--- START OF RECORDED INFORMATION ---
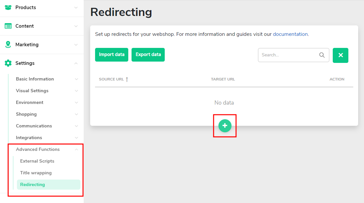Open Title wrapping menu item
This screenshot has width=364, height=203.
tap(36, 173)
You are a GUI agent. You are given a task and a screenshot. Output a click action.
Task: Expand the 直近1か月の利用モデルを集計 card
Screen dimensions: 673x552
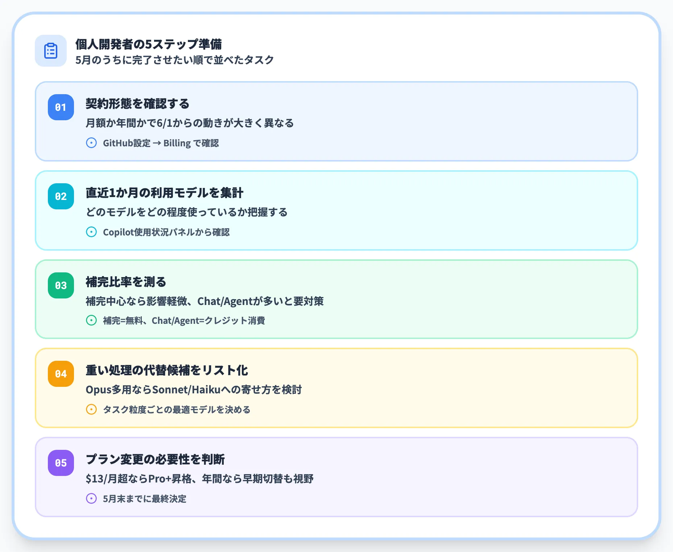tap(335, 210)
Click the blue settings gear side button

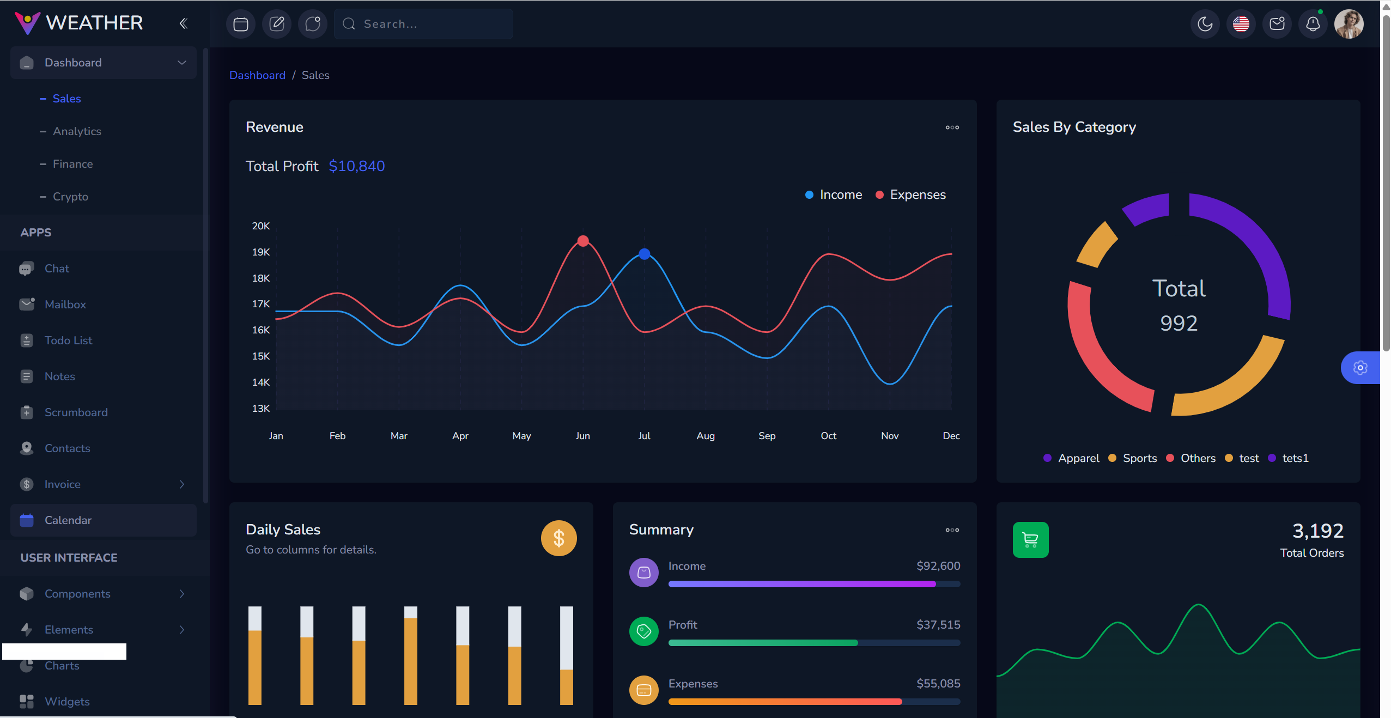point(1360,368)
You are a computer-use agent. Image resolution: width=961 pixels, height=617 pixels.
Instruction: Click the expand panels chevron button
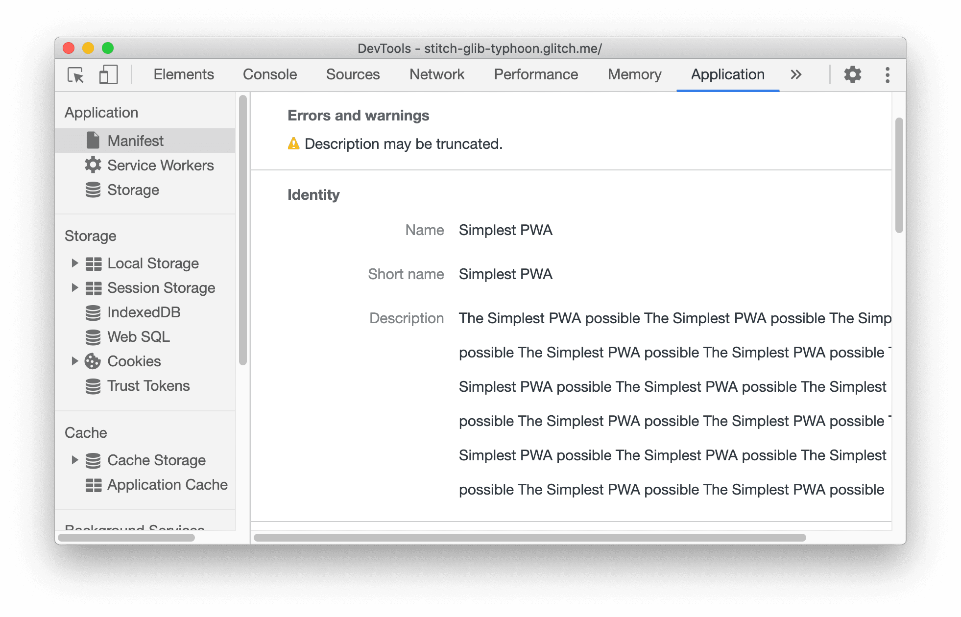tap(796, 75)
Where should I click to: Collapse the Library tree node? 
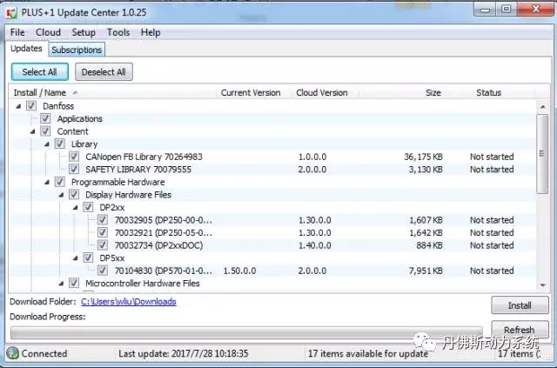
--- END OF RECORDED INFORMATION ---
Copy the entries from the line containing "Click the blue settings gear side button" through the end of the entries, including both ends, and omit the pictures.

RESPONSE BELOW.
Click the blue settings gear side button

point(1360,368)
You are a computer-use agent. Image resolution: width=961 pixels, height=617 pixels.
Instruction: Click the expand panels chevron button
tap(796, 75)
Where should I click to: Collapse the Library tree node? 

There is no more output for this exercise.